JOB ITEM
Pull out the rows from the line containing "In order to click" through the line containing "pyautogui.click(x=718, y=450)", and reproduce them verbatim, both end lines included.

Saved data entries
== Segment start ==

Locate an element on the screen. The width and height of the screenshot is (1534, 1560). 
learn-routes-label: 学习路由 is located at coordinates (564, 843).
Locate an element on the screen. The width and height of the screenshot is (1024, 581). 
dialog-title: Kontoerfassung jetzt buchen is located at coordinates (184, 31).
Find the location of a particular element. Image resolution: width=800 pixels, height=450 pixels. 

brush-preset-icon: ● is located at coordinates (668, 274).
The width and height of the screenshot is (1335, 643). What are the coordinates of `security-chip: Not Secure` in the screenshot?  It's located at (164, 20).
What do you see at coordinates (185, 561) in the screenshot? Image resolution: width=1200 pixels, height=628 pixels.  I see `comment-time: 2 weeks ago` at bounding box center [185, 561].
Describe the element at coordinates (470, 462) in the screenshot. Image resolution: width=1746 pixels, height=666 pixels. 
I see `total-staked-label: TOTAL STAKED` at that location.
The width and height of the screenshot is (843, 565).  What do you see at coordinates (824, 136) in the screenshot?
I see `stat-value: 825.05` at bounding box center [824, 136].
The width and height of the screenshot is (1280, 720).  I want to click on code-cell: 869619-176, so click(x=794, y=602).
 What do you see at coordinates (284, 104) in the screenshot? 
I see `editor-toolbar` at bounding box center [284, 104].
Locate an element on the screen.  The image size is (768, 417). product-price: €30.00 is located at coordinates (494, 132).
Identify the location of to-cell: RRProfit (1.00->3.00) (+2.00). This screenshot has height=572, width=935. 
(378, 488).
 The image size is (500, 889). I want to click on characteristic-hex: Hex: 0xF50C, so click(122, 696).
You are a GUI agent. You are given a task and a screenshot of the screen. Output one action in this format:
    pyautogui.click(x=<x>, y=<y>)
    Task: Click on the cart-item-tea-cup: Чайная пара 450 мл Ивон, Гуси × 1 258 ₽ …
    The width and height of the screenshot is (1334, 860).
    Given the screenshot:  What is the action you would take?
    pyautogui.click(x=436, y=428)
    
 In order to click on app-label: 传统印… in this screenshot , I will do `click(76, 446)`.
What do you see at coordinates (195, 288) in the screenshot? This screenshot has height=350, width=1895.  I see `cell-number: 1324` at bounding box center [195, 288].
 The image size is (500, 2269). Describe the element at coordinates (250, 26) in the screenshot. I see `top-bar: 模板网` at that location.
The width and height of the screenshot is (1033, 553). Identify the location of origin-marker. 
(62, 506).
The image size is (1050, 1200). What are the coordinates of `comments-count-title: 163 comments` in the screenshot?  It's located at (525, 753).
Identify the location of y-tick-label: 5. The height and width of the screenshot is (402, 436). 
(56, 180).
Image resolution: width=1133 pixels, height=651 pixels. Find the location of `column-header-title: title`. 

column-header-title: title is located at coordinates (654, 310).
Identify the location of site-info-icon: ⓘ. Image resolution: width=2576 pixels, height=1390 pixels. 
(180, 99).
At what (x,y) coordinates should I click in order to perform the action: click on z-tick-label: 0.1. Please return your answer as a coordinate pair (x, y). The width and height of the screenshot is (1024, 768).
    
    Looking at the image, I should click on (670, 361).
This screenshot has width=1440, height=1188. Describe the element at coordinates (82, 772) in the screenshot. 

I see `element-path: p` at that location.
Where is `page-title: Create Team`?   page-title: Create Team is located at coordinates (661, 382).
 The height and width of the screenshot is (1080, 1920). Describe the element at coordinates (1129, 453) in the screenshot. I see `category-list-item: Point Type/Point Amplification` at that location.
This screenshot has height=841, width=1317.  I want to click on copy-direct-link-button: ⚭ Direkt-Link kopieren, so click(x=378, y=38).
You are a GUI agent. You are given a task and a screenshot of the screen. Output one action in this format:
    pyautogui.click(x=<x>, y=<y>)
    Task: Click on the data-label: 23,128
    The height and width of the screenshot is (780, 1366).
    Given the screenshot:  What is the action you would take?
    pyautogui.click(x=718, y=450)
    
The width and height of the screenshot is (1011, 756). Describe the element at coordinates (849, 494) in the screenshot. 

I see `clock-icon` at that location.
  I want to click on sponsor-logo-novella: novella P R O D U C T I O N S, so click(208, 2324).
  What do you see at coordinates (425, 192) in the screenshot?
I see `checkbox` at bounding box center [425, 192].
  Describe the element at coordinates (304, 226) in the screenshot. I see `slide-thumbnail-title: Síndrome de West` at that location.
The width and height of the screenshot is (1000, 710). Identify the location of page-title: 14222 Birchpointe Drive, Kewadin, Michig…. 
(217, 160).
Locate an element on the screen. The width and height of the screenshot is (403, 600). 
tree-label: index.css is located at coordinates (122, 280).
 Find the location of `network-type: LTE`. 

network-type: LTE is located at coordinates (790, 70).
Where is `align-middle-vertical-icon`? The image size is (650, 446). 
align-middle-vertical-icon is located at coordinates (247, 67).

== Segment end ==

PROBLEM SOLUTION
 In order to click on app-label: 传统印… in this screenshot , I will do `click(76, 446)`.
What do you see at coordinates (195, 288) in the screenshot? This screenshot has height=350, width=1895.  I see `cell-number: 1324` at bounding box center [195, 288].
 The image size is (500, 2269). Describe the element at coordinates (250, 26) in the screenshot. I see `top-bar: 模板网` at that location.
The width and height of the screenshot is (1033, 553). Identify the location of origin-marker. 
(62, 506).
The image size is (1050, 1200). What are the coordinates of `comments-count-title: 163 comments` in the screenshot?  It's located at (525, 753).
Identify the location of y-tick-label: 5. The height and width of the screenshot is (402, 436). 
(56, 180).
Image resolution: width=1133 pixels, height=651 pixels. Find the location of `column-header-title: title`. 

column-header-title: title is located at coordinates (654, 310).
Identify the location of site-info-icon: ⓘ. Image resolution: width=2576 pixels, height=1390 pixels. 
(180, 99).
At what (x,y) coordinates should I click in order to perform the action: click on z-tick-label: 0.1. Please return your answer as a coordinate pair (x, y). The width and height of the screenshot is (1024, 768).
    
    Looking at the image, I should click on (670, 361).
This screenshot has width=1440, height=1188. Describe the element at coordinates (82, 772) in the screenshot. 

I see `element-path: p` at that location.
Where is `page-title: Create Team`?   page-title: Create Team is located at coordinates (661, 382).
 The height and width of the screenshot is (1080, 1920). Describe the element at coordinates (1129, 453) in the screenshot. I see `category-list-item: Point Type/Point Amplification` at that location.
This screenshot has height=841, width=1317.  I want to click on copy-direct-link-button: ⚭ Direkt-Link kopieren, so click(x=378, y=38).
You are a GUI agent. You are given a task and a screenshot of the screen. Output one action in this format:
    pyautogui.click(x=<x>, y=<y>)
    Task: Click on the data-label: 23,128
    The height and width of the screenshot is (780, 1366).
    Given the screenshot:  What is the action you would take?
    pyautogui.click(x=718, y=450)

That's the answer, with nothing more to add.